Quake II RTX is out now, and it’s ready to eat your GPU

Back in January, I wrote that II was the best argument for Nvidia's ray-tracing graphics cards. Obviously, the company heard me, because it has released its own RTX Remaster of the classic shooter (in partnership with Bethesda). You can download Quake II RTX Remastered on Steam right now. If you don't already own the original Quake II, Nvidia's version includes the first three levels for free. If you do own Quake II, you can play the whole game with fully path-traced lighting.

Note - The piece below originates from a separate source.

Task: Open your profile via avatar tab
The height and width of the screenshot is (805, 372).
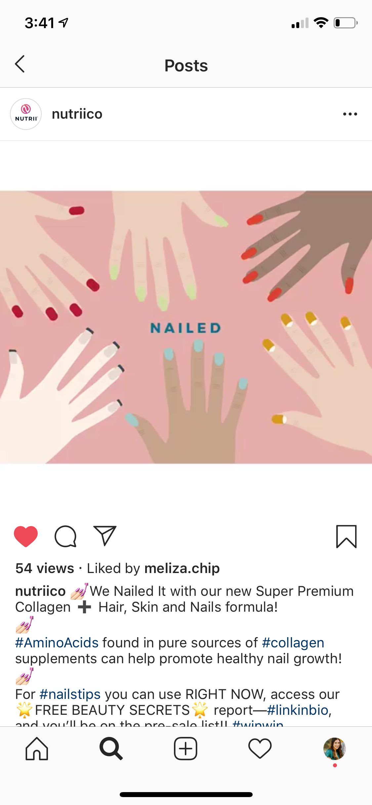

So what's the big deal here? Well, Nvidia hasn't changed anything about Quake II except for the way the lighting works. The company took the open-source code for the game and compiled it with its RTX technologies. That includes ray tracing for global illumination, shadows, reflections, and ambient occlusion. All of that works together to create a really excellent demonstration of what ray tracing can do for game visuals.

While standard Quake II uses flat, prebaked lighting, RTX brings the world to life. Light bounces off of your weapons and walls. If a room has four distinct light sources, your character creates four distinct shadows on the wall.

RTX even slows down Quake II

Quake II RTX looks impressive, but RTX is extremely demanding even in this ancient classic.

I was getting about 70-to-80 frames per second at 1080p during standard gameplay with everything turned on and set to high on an RTX 2080 Ti. In the OpenGL version of Quake II without RTX lighting, I can get a framerate in the hundreds.

And the reason for that is really the global illumination. Every light in the game world is bouncing off of multiple surfaces before it reaches the in-game camera, and the GPU needs to calculate all of that for every frame. So it doesn't matter if you are playing a low-polygon shooter from the 1990s. That doesn't really do anything to make it easier to process the behavior of light for the video card.